The new printer is the SureColor P600, and it had already turned up at Photokina.

9-ink,13x19", 26 ml cartridges. The biggest difference from its predecessor the R3000 is that they are now calling the inkset "Ultrachrome HD with Vivid Magenta" The claim is slightly higher DMax (2.84 under some ideal circumstance - I think the prior inkset is 2.75 or so, again in ideal circumstances). No mention of enhanced gamut other than black, so I'd suspect it's a reformulated Photo Black, and perhaps a Matte Black or the Light Blacks as well, with the other colors unchanged?

Some articles have mentioned PrecisionCore heads, but Epson themselves call the heads MicroPiezo AMC, specifically NOT mentioning PrecisionCore. They have been using the term "MicroPiezo AMC" for several generations, so it's impossible to tell whether this is a new head. It is a 180 nozzle head, same as the R3000 and 3880, but not the higher-precision TFP head (360 nozzles per channel) of the 7900/9900.

It has a claimed resolution of 5760x1440 (the R3000 also claims this resolution, nothing bigger claims over 2880x1440).

Still 9 inks in 8 channels, so pretty much the same black ink dance as any other modern Epson.

Otherwise, looks a LOT like an R3000 - same non-powered roll feed, same ink configuration, almost identical looking chassis.

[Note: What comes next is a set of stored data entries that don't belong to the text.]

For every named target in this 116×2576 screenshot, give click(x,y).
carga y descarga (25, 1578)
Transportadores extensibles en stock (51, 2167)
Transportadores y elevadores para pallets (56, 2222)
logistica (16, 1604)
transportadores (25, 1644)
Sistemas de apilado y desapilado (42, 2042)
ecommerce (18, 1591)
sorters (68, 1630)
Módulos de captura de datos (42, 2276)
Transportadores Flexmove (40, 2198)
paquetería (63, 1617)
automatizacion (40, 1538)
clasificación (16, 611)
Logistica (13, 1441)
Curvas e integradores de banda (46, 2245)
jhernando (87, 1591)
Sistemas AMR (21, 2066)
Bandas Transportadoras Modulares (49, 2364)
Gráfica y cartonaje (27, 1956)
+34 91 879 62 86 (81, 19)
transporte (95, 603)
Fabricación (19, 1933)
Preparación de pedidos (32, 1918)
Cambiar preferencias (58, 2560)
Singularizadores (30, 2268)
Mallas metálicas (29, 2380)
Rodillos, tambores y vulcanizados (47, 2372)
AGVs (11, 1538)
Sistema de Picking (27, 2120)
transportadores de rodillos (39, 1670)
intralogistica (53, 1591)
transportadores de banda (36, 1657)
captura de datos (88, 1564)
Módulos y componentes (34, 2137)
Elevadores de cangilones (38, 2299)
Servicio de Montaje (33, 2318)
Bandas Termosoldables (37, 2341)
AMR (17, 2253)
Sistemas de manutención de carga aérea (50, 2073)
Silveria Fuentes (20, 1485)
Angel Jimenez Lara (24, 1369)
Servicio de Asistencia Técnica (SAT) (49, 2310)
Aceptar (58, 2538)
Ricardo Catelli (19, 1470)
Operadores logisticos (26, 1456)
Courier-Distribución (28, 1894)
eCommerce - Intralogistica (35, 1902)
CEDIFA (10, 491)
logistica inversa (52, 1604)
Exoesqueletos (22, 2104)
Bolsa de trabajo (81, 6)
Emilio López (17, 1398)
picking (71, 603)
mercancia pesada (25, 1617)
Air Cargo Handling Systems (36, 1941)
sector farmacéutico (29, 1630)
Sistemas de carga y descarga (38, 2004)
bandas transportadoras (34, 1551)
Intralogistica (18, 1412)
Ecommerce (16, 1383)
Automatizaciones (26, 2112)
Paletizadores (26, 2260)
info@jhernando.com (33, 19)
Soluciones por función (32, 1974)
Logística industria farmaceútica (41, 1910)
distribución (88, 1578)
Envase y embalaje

Overall, it seems to be a R3000 with a touchscreen (probably borrowed from the consumer 4 ink printers - looks identical), some new cell phone printing capabilities (if I had to guess, these came with the touchscreen  - they probably just grabbed the user interface module pretty much intact from one of the new WorkForce printers), and one or more slightly reformulated black inks?

Unless those black inks are better than I think they are, an underwhelming upgrade. Unfortunately, it probably sets the pattern for whatever 3880 upgrade is due - we won't be seeing orange, green, gloss enhancer, an additional black level or non-switching black inks unless the "3890" diverges from the close relationship with the R3000.

For anyone printing from a computer, the only advantage is the new black ink(s) - the touchscreen is mostly helpful for printing from phones, and the only other new capability is AirPrint and Google's equivalent for sending print jobs direct from a phone!